Applying the chain rule to a line integral over gradients to get the Integrated Gradients method

435 Views Asked by At

I'm trying to understand how the authors of the paper 'Axiomatic Attribution for Deep Networks' determined the formula for Integrated Gradients.
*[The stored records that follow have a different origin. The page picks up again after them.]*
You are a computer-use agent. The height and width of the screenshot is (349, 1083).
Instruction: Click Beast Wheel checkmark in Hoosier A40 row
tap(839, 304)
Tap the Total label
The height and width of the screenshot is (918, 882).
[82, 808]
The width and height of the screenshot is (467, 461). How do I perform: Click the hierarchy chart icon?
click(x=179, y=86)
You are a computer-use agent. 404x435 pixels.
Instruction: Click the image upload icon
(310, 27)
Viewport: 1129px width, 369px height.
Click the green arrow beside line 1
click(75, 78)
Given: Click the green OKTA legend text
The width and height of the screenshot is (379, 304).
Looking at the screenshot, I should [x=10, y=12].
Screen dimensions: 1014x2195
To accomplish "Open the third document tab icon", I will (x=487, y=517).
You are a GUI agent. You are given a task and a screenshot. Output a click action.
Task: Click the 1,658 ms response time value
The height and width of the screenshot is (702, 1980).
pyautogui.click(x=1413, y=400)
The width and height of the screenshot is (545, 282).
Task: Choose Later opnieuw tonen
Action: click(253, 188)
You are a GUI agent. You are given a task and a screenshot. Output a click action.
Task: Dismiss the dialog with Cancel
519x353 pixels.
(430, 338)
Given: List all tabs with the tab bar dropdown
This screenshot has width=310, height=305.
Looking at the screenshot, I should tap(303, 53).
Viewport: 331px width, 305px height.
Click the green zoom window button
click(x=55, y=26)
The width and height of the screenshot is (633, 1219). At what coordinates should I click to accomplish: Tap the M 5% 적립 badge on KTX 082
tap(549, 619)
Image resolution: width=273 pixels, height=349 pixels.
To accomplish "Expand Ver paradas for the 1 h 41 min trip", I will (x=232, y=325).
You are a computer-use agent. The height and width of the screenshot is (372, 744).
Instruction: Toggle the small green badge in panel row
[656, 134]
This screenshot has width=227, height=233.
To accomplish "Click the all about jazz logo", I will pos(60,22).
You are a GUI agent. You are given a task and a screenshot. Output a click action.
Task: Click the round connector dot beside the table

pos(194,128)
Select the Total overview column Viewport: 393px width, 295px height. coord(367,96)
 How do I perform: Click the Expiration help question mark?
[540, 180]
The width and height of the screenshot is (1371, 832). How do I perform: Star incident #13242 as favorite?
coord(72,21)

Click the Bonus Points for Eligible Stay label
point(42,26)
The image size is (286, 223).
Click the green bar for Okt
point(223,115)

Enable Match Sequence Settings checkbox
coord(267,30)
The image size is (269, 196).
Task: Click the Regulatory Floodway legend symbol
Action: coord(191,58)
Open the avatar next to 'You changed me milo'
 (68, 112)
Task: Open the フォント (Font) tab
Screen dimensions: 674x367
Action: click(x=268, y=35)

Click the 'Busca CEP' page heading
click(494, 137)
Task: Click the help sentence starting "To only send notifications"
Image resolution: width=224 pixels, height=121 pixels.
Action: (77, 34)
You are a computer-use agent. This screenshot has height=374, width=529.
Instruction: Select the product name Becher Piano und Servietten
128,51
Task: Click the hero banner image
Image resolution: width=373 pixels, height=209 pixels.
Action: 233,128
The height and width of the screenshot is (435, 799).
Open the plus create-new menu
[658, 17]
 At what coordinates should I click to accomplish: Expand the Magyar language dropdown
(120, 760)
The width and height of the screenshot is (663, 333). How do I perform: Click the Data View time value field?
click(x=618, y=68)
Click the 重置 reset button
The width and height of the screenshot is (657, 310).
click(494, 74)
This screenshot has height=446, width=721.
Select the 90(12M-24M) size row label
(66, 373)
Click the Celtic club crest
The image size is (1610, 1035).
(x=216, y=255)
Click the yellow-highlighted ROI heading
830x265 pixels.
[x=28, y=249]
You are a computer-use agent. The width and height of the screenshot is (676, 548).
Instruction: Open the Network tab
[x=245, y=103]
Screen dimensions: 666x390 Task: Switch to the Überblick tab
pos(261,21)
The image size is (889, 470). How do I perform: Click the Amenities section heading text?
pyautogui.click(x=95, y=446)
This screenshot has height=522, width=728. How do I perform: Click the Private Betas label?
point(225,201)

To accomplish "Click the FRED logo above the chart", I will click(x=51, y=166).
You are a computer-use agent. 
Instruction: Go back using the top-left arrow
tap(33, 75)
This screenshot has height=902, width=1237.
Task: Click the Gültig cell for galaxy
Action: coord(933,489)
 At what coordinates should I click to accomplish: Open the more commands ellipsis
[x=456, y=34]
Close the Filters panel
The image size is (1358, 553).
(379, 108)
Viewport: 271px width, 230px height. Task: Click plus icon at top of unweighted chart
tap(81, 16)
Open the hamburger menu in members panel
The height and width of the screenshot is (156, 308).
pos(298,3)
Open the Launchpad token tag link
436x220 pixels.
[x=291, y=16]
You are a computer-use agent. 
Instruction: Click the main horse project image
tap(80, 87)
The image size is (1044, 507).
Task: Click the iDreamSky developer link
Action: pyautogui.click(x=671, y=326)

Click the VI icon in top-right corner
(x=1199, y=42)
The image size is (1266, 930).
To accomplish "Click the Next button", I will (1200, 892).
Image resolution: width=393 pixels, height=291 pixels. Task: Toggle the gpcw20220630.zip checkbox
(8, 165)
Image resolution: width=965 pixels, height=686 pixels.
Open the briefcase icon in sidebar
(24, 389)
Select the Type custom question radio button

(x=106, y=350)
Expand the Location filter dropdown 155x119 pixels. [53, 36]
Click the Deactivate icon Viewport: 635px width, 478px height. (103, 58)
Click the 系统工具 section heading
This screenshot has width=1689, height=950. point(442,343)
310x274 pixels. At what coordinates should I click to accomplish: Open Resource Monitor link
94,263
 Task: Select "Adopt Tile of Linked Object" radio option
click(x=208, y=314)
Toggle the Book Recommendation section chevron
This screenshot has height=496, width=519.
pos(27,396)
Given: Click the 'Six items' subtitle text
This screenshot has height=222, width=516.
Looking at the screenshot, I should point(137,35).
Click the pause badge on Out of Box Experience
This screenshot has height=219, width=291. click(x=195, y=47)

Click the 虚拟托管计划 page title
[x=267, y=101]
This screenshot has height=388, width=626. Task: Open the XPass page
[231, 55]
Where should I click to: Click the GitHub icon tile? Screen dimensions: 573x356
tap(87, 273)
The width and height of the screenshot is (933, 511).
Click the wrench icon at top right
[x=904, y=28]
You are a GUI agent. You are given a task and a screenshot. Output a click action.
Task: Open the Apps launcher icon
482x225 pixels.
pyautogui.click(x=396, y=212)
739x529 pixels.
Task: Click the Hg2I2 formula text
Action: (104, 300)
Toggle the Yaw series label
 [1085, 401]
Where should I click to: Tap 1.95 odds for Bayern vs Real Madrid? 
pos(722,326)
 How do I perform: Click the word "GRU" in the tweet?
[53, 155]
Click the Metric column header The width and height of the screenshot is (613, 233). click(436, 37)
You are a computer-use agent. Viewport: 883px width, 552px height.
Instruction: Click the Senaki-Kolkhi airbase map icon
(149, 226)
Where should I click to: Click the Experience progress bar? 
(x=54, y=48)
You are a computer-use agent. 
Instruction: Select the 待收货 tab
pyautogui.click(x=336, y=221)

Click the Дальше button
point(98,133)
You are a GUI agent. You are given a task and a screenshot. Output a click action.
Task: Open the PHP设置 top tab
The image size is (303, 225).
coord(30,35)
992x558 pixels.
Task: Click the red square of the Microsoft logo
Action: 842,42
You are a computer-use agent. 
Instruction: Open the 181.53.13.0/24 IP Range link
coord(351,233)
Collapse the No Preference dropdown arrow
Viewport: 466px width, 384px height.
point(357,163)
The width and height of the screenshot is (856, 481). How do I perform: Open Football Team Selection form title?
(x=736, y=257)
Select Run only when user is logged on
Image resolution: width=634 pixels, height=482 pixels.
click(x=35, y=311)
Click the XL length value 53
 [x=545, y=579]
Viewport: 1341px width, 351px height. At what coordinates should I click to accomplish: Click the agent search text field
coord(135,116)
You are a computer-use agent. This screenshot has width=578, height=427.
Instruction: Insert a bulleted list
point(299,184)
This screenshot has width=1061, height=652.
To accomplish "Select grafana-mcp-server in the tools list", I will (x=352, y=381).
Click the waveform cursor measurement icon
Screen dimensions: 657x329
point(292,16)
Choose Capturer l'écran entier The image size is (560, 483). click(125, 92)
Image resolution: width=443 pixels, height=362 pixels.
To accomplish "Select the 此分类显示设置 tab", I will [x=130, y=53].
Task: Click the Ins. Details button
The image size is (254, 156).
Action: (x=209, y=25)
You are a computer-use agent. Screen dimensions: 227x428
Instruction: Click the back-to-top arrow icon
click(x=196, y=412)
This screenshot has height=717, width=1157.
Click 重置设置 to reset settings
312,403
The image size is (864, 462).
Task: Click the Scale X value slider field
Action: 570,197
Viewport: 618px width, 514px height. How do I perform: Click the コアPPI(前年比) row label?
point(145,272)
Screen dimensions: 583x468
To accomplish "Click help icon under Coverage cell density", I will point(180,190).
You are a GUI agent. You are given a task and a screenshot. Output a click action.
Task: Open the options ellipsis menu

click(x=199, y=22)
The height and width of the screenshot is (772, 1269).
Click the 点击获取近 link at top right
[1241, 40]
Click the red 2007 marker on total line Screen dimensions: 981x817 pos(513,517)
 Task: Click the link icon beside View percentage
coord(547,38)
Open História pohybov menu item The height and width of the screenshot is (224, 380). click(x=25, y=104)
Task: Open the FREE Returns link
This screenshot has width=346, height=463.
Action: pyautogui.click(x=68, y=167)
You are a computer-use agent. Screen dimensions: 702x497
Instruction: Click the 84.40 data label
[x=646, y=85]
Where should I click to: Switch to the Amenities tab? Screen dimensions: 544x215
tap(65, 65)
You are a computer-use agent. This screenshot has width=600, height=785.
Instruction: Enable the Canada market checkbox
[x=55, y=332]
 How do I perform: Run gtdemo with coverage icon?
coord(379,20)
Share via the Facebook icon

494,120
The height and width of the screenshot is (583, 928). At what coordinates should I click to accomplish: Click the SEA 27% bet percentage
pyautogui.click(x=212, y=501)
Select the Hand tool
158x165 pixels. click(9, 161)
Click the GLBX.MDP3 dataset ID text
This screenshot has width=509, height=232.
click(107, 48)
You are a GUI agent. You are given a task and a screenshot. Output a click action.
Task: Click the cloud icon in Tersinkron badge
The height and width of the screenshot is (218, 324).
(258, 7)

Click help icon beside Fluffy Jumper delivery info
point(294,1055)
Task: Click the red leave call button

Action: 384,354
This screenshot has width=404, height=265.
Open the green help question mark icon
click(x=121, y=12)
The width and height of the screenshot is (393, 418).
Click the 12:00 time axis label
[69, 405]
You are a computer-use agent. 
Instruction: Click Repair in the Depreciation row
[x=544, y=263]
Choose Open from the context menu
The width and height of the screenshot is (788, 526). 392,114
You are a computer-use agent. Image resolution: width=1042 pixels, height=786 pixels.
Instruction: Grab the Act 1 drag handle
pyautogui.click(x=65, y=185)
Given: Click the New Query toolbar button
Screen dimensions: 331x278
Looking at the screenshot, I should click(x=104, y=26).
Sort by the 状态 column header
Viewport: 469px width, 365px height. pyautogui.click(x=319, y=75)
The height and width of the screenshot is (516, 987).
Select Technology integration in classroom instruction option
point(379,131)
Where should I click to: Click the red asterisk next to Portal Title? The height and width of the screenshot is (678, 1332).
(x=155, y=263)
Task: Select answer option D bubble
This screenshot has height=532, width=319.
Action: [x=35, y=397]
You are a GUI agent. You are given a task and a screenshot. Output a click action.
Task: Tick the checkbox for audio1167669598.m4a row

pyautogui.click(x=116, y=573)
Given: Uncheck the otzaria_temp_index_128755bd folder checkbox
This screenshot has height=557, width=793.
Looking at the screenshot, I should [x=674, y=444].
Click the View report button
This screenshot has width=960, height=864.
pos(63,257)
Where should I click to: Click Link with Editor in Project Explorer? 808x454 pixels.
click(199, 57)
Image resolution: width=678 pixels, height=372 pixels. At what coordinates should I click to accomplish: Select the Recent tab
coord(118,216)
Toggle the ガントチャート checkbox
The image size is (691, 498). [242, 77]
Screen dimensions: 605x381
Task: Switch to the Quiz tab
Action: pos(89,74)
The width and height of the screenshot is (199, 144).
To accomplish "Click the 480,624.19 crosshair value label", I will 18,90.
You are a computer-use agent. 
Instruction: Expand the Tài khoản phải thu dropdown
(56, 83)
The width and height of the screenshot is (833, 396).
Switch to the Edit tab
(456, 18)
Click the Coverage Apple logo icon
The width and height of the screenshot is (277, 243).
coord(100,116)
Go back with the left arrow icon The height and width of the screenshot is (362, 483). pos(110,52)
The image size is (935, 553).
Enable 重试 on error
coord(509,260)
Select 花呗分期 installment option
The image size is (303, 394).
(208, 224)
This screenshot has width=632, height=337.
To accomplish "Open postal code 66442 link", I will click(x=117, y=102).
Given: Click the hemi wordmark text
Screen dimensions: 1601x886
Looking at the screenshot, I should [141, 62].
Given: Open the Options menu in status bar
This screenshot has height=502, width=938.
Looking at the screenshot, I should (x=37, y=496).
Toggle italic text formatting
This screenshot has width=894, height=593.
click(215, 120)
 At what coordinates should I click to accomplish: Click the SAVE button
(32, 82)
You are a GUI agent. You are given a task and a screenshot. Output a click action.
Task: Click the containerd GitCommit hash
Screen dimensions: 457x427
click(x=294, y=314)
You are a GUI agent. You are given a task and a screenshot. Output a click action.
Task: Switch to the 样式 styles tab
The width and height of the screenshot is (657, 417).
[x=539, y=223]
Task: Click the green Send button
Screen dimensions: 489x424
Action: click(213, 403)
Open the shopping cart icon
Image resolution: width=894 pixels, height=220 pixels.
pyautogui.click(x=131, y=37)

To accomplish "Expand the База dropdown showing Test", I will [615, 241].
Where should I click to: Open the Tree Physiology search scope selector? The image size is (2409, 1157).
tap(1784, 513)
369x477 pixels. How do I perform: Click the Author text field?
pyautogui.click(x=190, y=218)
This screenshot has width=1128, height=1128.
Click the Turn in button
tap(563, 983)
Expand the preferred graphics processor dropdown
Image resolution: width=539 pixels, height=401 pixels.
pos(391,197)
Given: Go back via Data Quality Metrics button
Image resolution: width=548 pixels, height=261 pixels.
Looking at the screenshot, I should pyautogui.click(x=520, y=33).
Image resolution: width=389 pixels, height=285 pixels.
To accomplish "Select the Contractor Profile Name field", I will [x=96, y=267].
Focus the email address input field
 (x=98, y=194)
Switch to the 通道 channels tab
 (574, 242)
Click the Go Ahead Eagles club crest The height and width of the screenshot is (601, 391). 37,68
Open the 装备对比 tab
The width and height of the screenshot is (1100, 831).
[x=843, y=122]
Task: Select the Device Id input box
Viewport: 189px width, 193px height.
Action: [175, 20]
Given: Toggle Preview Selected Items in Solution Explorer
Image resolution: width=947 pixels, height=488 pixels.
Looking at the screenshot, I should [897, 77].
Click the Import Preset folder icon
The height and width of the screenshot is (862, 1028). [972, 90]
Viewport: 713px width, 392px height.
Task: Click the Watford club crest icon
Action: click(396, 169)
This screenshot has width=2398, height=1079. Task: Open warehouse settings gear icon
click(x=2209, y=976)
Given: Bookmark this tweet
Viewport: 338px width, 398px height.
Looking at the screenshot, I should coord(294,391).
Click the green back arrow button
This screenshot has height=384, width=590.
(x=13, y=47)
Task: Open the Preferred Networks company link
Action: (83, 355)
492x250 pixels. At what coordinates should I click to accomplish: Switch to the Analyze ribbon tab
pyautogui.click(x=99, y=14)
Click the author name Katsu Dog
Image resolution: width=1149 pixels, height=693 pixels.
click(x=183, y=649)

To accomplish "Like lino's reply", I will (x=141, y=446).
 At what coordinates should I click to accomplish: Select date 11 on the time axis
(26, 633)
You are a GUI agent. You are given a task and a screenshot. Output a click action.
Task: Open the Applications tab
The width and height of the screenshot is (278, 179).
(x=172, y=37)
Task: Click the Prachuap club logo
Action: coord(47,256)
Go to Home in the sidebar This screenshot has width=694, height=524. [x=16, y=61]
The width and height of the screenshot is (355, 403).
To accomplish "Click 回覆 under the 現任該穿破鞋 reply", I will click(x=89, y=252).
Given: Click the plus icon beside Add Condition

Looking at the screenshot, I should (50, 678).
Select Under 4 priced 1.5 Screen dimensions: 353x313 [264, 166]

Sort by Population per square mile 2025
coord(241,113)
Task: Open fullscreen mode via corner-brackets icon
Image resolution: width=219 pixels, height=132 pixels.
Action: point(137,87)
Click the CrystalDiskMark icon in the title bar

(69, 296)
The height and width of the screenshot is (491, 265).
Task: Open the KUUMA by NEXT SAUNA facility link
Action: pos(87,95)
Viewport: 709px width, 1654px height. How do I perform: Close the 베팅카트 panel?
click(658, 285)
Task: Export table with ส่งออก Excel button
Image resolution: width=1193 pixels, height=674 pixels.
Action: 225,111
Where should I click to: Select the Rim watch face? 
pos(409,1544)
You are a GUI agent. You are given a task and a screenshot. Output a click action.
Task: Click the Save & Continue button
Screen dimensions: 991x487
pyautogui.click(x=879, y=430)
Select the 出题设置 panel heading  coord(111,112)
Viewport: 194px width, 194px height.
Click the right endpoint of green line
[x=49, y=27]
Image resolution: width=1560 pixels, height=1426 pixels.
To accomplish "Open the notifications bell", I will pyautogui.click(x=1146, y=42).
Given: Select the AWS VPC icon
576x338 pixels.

The path function $\gamma = (\gamma_1, ..., \gamma_n): [0, 1] \rightarrow \mathbb{R}^n$ specifies a smooth path from the baseline $x' \in \mathbb{R}^n$ to the input $x \in \mathbb{R}^n$, where $\gamma(0)=x'$ and $\gamma(1)=x$. The function $F : \mathbb{R}^n \rightarrow [0, 1]$ is represented by a deep neural network in this case. The authors integrate the gradients over the path $\gamma$ with $\alpha \in [0,1]$ using the following line integral:

$$\text{PathIntegratedGrads}_i^\gamma(x)::=\int_{\alpha=0}^1 \frac{\partial F(\gamma(\alpha))}{\partial \gamma_i(\alpha)} \frac{\partial \gamma_i(\alpha)}{\partial \alpha} d\alpha. \tag{1}$$

Now, the authors consider the straight line path:

$$\gamma(\alpha) = x' + \alpha \cdot (x - x') \text{ for } \alpha \in [0, 1]. \tag{2}$$

Plugging the straight line path into the above formula for $\text{PathIntegratedGrads}_i^\gamma(x)$ they get:

$$\text{IntegratedGrads}_i(x)::= (x - x')\int_{\alpha=0}^1 \frac{\partial F(x' + \alpha \cdot (x - x'))}{\partial x_i} d\alpha. \tag{3}$$

Since

$$\frac{\partial \gamma_i(\alpha)}{\partial \alpha} = (x - x'), \tag{4}$$

it follows, that: $$\frac{\partial F(x' + \alpha \cdot (x - x'))}{\partial (x_i' + \alpha \cdot (x_i - x_i'))} \overset{!}{=} \frac{\partial F(x' + \alpha \cdot (x - x'))}{\partial x_i}. \tag{5}$$

However, applying the chain rule, I got:

$$\frac{\partial F(x' + \alpha \cdot (x - x'))}{\partial (x_i' + \alpha \cdot (x_i - x_i'))} = \frac{\partial F(x' + \alpha \cdot (x - x'))}{\partial x_i} \frac{1}{\alpha}. \tag{6}$$

Then shouldn't integrated gradients instead be:

$$\text{IntegratedGrads}_i(x)::= (x - x')\int_{\alpha=0}^1 \frac{\partial F(x' + \alpha \cdot (x - x'))}{ \partial (x_i' + \alpha \cdot (x_i - x_i'))} d\alpha. \tag{7}$$

This is also the way it is implemented in the author's github:

# Scale input and compute gradients.
scaled_inputs = [baseline + (float(i)/steps)*(inp-baseline) for i in range(0, steps+1)]
predictions, grads = predictions_and_gradients(scaled_inputs, target_label_index)  # shapes: <steps+1>, <steps+1, inp.shape>

avg_grads = np.average(grads[:-1], axis=0)
integrated_gradients = (inp-baseline)*avg_grads # shape: <inp.shape>

Did I go wrong somewhere or am I missing something?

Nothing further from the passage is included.